Researchers also noted an increase in HDL cholesterol in patients who used Rimonabant, which is an anorectic anti-obesity synthetic cannabinoid drug withdrawn from the market because of its really bad side effects. As bad as it might be, Rimonabant is an inverse agonist of the CB1 cannabinoid receptor. The unexpected increase in good cholesterol caused by this synthetic cannabinoid suggests that modulating the endocannabinoid system could positively impact cholesterol levels.

As mentioned above, a few studies suggest[4] that CBD could support normal insulin production and sugar metabolism, helping the body convert unhealthy white fat into brown fat. Excess insulin promotes the conversion of sugars into stored fat, and leads to weight gain and obesity. 


Future studies will examine the relationship between the endocannabinoid system and cholesterol balance in greater detail, hopefully leading to innovative formulas.

A healthy amount of cholesterol in the body greatly depends on your genes and your lifestyle. The evidence outlined above is still in the preclinical stages. Alongside proven methods such as diets low in saturated fat and sodium, a healthy weight, regular exercise, and not smoking, researchers are trying to determine if cannabis or specific cannabinoids could help keep cholesterol under control. Aerobic exercise like cycling has a very positive impact on cholesterol levels as it lowers the percentage of LDL and triglycerides, but increases the percentage of HDL.

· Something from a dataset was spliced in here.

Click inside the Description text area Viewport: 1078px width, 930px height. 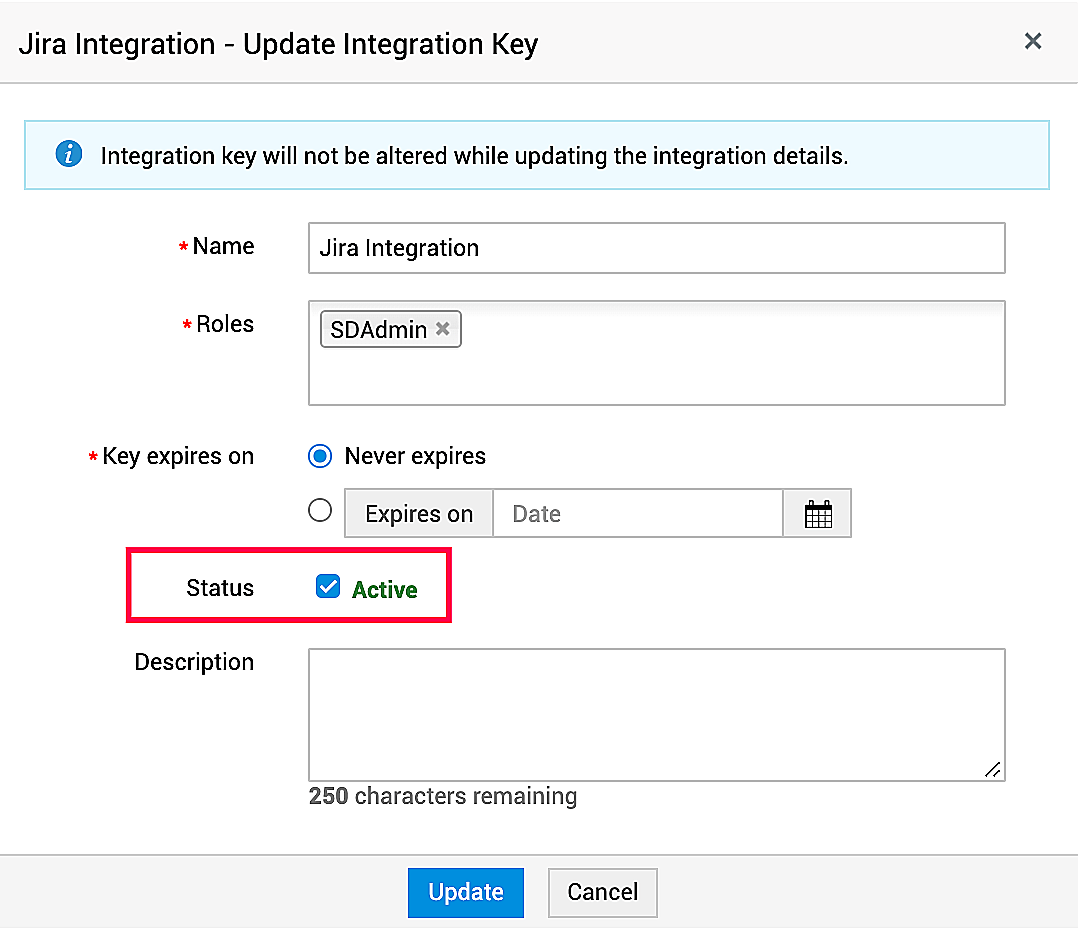(x=655, y=710)
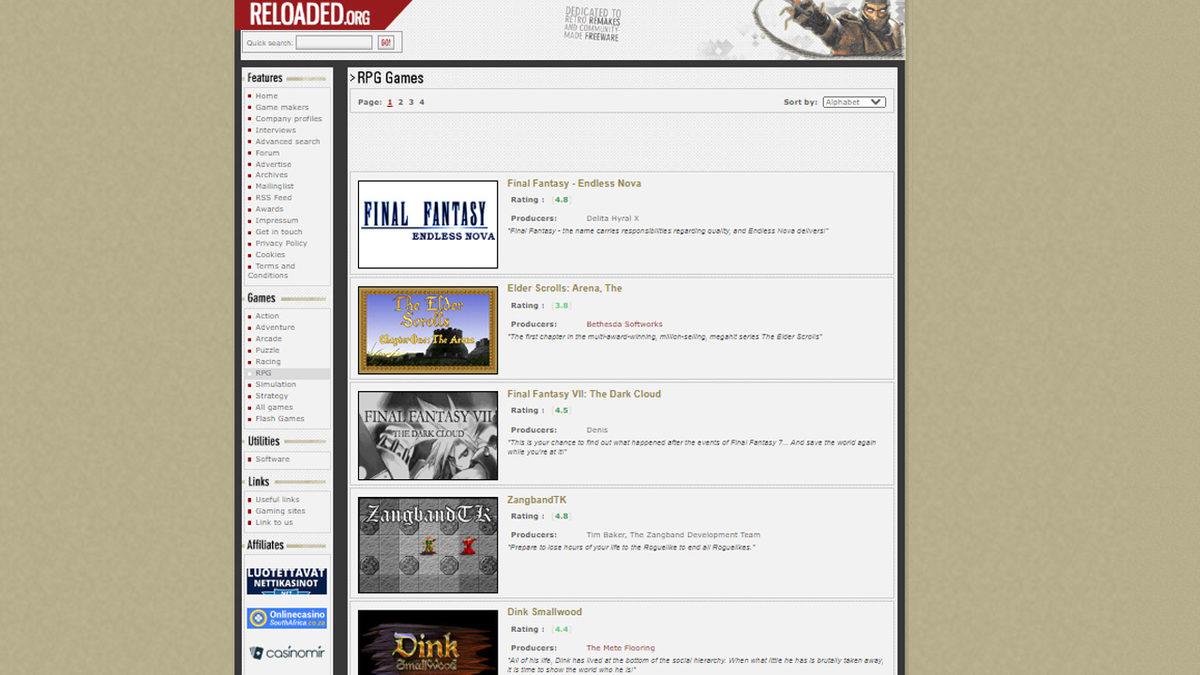The image size is (1200, 675).
Task: Click the Onlinecasino SouthAfrica affiliate banner
Action: (x=287, y=618)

It’s good to remember that smoking is probably the most unhealthy way to consume cannabis. Moreover, when it comes to diet, we can assume higher cholesterol levels with the excessive intake of animal products such as meat, poultry, eggs, cheese, and other dairy products. As such, it's important to consider cholesterol from all sides, and how it's influenced by various factors.

External Resources:
  1. Cannabidiol promotes browning in 3T3-L1 adipocytes. - PubMed - NCBI
  2. Metabolic Syndrome Among Marijuana Users in the United States: An Analysis of National Health and Nutrition Examination Survey Data. - PubMed - NCBI
  3. The impact of marijuana use on glucose, insulin, and insulin resistance among US adults. - PubMed - NCBI
  4. Efficacy and Safety of CBD and THCV on Glycemic and Lipid Parameters in Patients With Type 2 Diabetes
This content is for educational purposes only. The information provided is derived from research gathered from external sources.